• **DATASET**:
_ _ _ _ _

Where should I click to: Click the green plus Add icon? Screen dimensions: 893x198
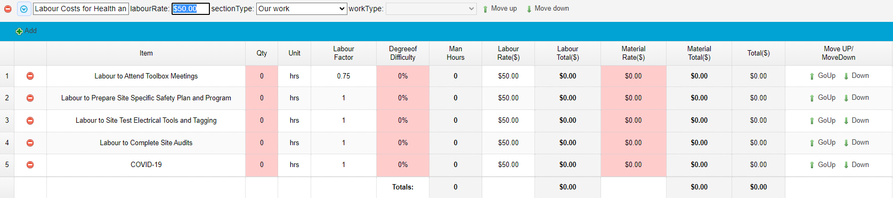(19, 31)
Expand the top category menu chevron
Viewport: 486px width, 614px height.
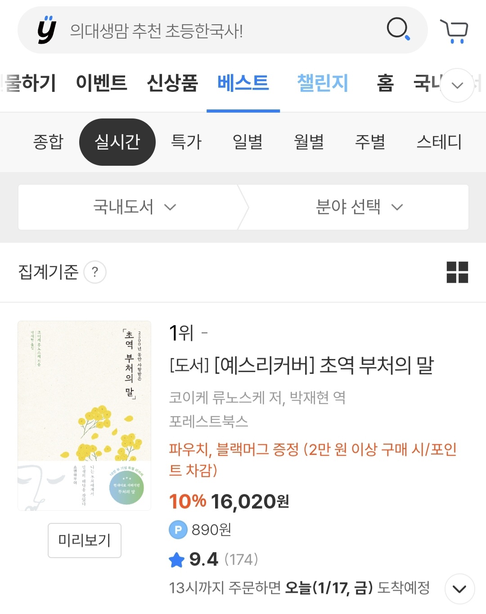[x=457, y=85]
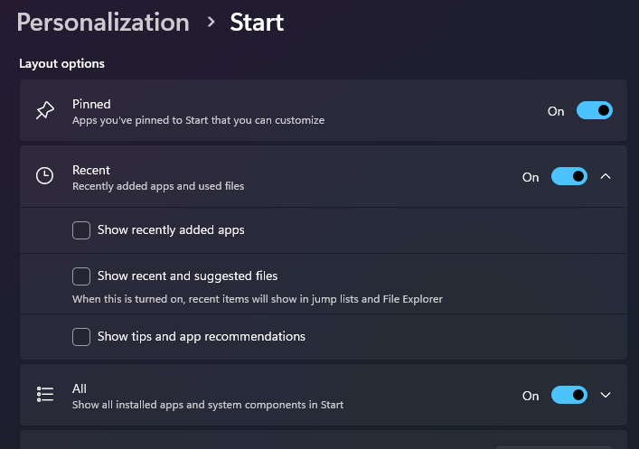Click the On label next to Pinned toggle
The height and width of the screenshot is (449, 639).
(x=556, y=111)
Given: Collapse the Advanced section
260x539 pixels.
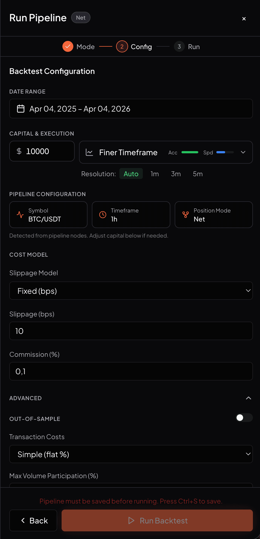Looking at the screenshot, I should [x=248, y=398].
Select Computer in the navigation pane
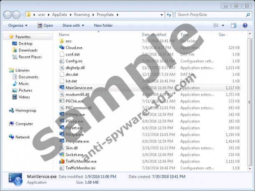255x191 pixels. pos(24,124)
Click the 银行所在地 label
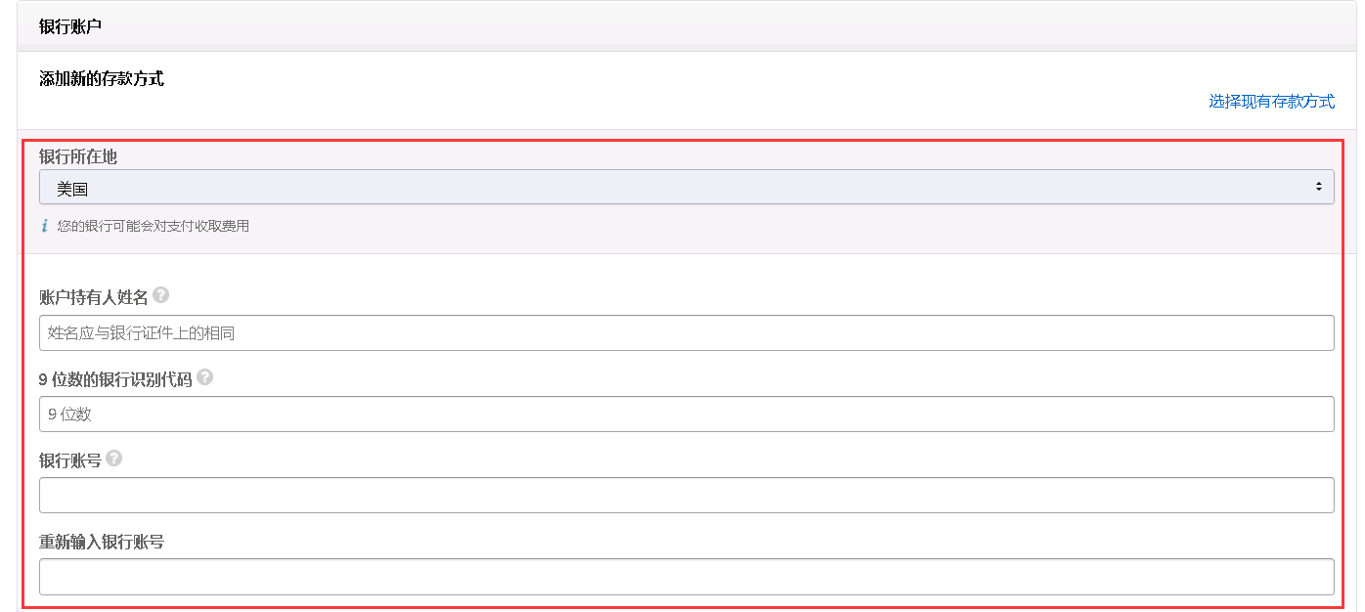This screenshot has width=1365, height=612. pos(78,156)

_ _ _ _ _

• **REQUIRED ACTION**: The line that contains "Select Computer in the navigation pane" begins the part to retype, and the last line of the records above ends it. Retype both and everything between, exactly, without the pictures.

• **RESULT OF THIS TASK**:
Select Computer in the navigation pane
255x191 pixels. pos(24,124)
Click the 银行所在地 label
This screenshot has width=1365, height=612. pos(78,156)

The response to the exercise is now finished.